Task to complete: Pull out every line in the records below that contains the string "order". Case counts.

Given information:
§ §
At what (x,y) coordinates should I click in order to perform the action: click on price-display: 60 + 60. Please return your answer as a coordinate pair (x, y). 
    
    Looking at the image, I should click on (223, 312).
§ §
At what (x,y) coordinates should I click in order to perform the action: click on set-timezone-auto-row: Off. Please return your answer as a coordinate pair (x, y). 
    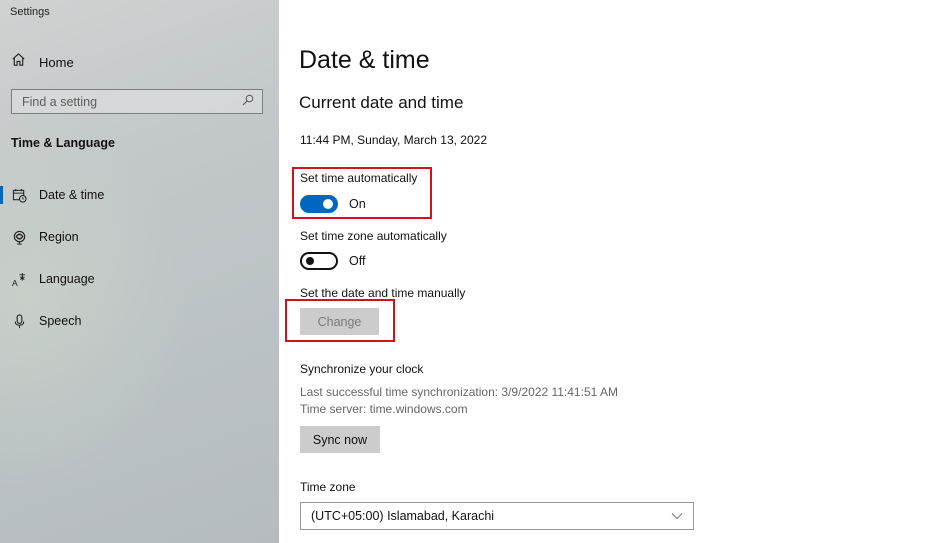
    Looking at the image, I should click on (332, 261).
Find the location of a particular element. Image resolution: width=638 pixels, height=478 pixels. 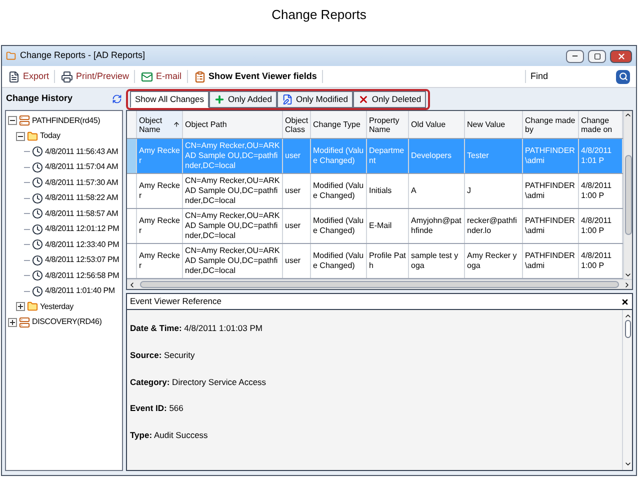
§ §
Solution to this exercise:
At what (x,y) coordinates should I click in order to perform the action: click on price-display: 60 + 60. Please return your answer as a coordinate pair (x, y). 
At what (x,y) coordinates should I click in order to perform the action: click on set-timezone-auto-row: Off. Please return your answer as a coordinate pair (x, y). 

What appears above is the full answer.